Волков: Я уже никогда не смогу отделить этих строчек от голоса Ахматовой. Эти строчки произносит именно женщина с царственной осанкой…
Бродский: Царственная интонация этих стихов – вовсе не осанка самой Ахматовой, а того, что она говорит. То же самое с Цветаевой. «Други! Братственный сонм!» – это кто говорит? Мужчина или женщина?
Волков: Ну а это: «О вопль женщин всех времен: «Мой милый, что тебе я сделала?!» Это уж такой женский выкрик…
Бродский: Вы знаете – и да и нет. Конечно, по содержанию – это женщина. Но по сути… По сути – это просто голос трагедии. (Кстати, муза трагедии – женского пола, как и все прочие музы.) Голос колоссального неблагополучия. Иов – мужчина или женщина? Цветаева – Иов в юбке.
Волков: Почему поэзия Цветаевой, такая страстная и бурная, столь мало эротична?
Бродский: Голубчик мой, перечитайте стихи Цветаевой к Софии Парнок! Она там по части эротики всех за пояс затыкает – и Кузмина, и остальных. «И не сквозь, и не сквозь, и не сквозь…» Или еще: «Я любовь узнаю по боли всего тела вдоль». Дальше чего еще надо! Другое дело, что здесь опять-таки не эротика главное, а звук. У Цветаевой звук – всегда самое главное, независимо от того, о чем идет речь. И она права: собственно говоря, все есть звук, который в конце концов сводится к одному: «тик-так, тик-так». Шутка…
Волков: Странная вещь приключилась с русской поэзией. Сто лет или около того – от Каролины Павловой до Мирры Лохвицкой – женщины составляли в ней маргинальную часть. И вдруг сразу два таких дарования, как Цветаева и Ахматова, стоящие в ряду с гигантами мировой поэзии!
Бродский: Может быть, тут нет никакой связи со временем. А может быть, и есть. Дело в том, что женщины более чутки к этическим нарушениям, к психической и интеллектуальной безнравственности. А эта поголовная аморалка есть именно то, что XX век нам предложил в избытке. И я вот что еще скажу. Мужчина по своей биологической роли – приспособленец, да? Простой житейский пример. Муж приходит с работы домой, приводит с собой начальника. Они обедают, потом начальник уходит. Жена мужу говорит: «Как ты мог этого мерзавца привести ко мне в дом?» А дом, между прочим, содержится на деньги, которые этот самый мерзавец мужу и выдает. «Ко мне в дом!» Женщина стоит на этической позиции, потому что может себе это позволить. У мужчин другая цель, поэтому они на многое закрывают глаза. Когда на самом-то деле итогом существования должна быть этическая позиция, этическая оценка. И у женщин дело с этим обстоит гораздо лучше.
════════════════════
### Что требуется:
Подхватите беседу о Цветаевой и Ахматовой сразу после последней реплики отрывка выше и продолжите ее. Приведенный далее список является самостоятельным материалом и не связан с беседой о Цветаевой и Ахматовой.

[Строки данных]
════════════════════
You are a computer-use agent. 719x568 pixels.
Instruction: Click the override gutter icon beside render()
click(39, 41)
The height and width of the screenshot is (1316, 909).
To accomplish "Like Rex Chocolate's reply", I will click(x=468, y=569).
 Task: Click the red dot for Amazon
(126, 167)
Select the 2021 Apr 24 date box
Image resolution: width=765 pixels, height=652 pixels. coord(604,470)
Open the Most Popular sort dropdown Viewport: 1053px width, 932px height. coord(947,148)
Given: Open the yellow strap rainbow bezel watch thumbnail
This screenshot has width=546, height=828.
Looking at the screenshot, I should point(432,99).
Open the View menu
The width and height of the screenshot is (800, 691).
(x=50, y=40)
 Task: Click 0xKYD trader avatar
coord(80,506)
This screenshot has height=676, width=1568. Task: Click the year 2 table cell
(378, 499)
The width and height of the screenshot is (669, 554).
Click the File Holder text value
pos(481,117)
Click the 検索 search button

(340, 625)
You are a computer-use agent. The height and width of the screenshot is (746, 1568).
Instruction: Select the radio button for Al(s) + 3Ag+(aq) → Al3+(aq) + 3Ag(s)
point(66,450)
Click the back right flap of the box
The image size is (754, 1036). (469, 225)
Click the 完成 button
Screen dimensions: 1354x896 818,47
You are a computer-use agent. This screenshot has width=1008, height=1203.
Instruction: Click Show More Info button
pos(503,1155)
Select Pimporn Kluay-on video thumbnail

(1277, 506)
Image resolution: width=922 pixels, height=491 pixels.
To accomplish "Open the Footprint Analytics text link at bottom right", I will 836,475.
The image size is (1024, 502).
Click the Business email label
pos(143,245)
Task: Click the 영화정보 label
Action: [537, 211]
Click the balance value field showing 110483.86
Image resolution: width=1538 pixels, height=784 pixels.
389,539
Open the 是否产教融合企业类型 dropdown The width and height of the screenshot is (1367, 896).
════════════════════
### Результат задания:
Волков: Как же вы тогда объясните поведение Цветаевой в связи с довольно-таки скользкой аферой советской разведки, в которой принял участие ее муж Сергей Эфрон: убийство перебежчика Игнатия Рейсса, затем побег Эфрона в Москву. Эфрон был советским шпионом в самую мрачную сталинскую эпоху. С этической точки зрения куда уж как легко осудить подобную фигуру! Но Цветаева, очевидно, полностью и до конца приняла и поддерживала Эфрона.
Бродский: Это пословица прежде всего: «Любовь зла, полюбишь и козла». Цветаева полюбила Эфрона в юности – и навсегда. Она была человек большой внутренней честности. Она пошла за Эфроном «как собака», по собственным ее словам. Вот вам этика ее поступка: быть верной самой себе. Быть верной тому обещанию, которое Цветаева дала, будучи девочкой. Все.
Волков: С таким объяснением я могу согласиться. Иногда Цветаеву стараются оправдать тем, что она якобы ничего не знала о шпионской деятельности Эфрона. Конечно, знала! Если бы драматические события, связанные с убийством Рейсса, были для нее сюрпризом, Цветаева никогда не последовала бы за Эфроном в Москву. Вполне вероятно, что Эфрон не посвящал ее в детали своей шпионской работы. Но о главном Цветаева знала или в крайнем случае догадывалась. Это видно из ее писем.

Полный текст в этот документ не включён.